EXERCISE INPUT:

⁂

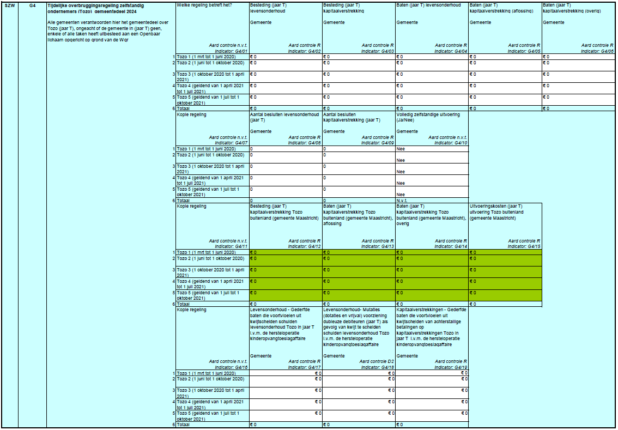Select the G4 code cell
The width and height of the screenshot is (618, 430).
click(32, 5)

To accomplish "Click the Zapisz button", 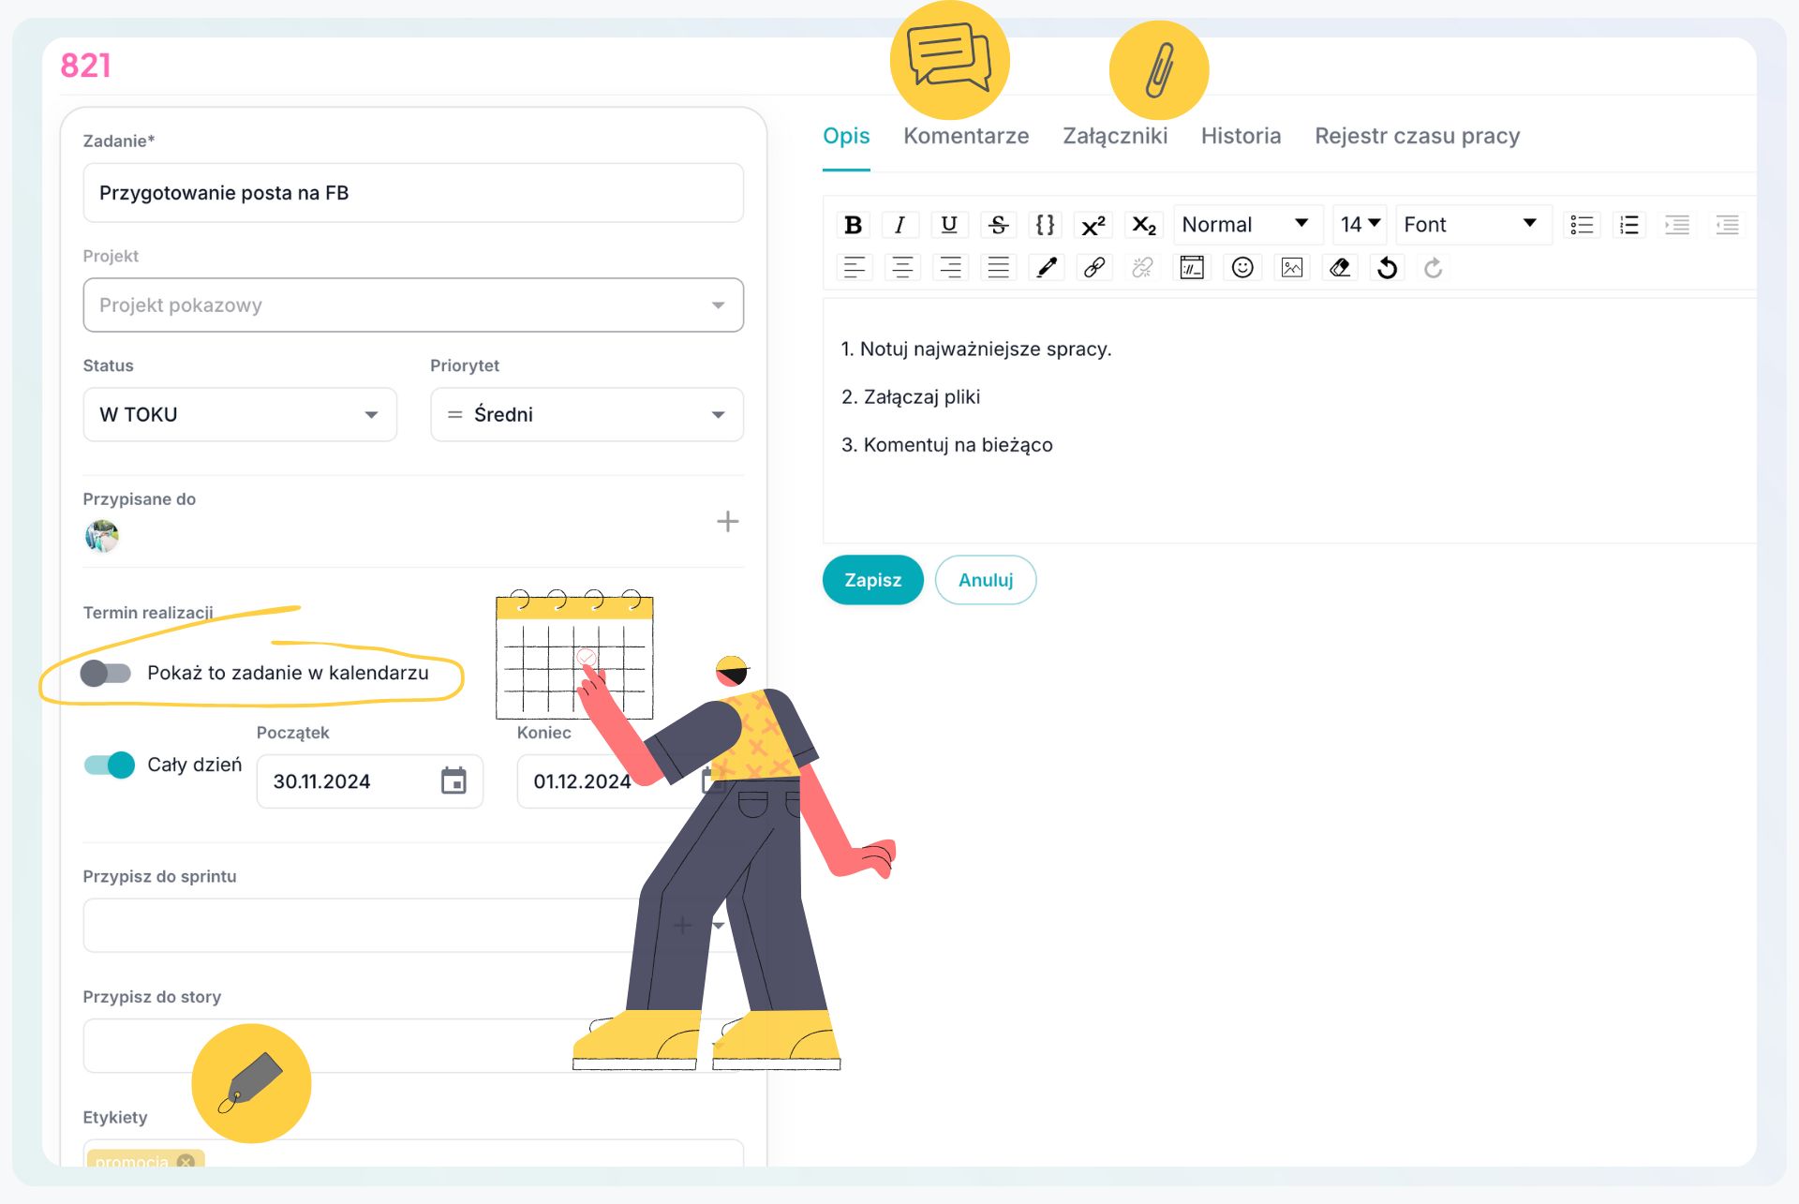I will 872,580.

⁂

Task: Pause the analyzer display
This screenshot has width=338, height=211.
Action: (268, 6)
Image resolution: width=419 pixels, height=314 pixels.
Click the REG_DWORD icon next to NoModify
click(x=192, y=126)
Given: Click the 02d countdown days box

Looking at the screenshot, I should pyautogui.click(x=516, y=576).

⁂

Convert the rows into a numbered list, beginning at the line that contains "Image resolution: width=419" and ending after the line that contains "Looking at the". Leave out blank lines.

1. Image resolution: width=419 pixels, height=314 pixels.
2. Click the REG_DWORD icon next to NoModify
3. click(x=192, y=126)
4. Given: Click the 02d countdown days box
5. Looking at the screenshot, I should pyautogui.click(x=516, y=576).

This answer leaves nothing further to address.